TASK BRIEF –
Reproduce all entries precisely, down to the last character.

GIVEN DATA –
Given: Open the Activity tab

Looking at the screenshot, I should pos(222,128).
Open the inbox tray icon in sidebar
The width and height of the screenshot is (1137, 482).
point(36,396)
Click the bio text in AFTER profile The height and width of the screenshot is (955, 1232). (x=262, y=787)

PROBLEM SOLUTION –
Given: Open the Activity tab

Looking at the screenshot, I should pos(222,128).
Open the inbox tray icon in sidebar
The width and height of the screenshot is (1137, 482).
point(36,396)
Click the bio text in AFTER profile The height and width of the screenshot is (955, 1232). (x=262, y=787)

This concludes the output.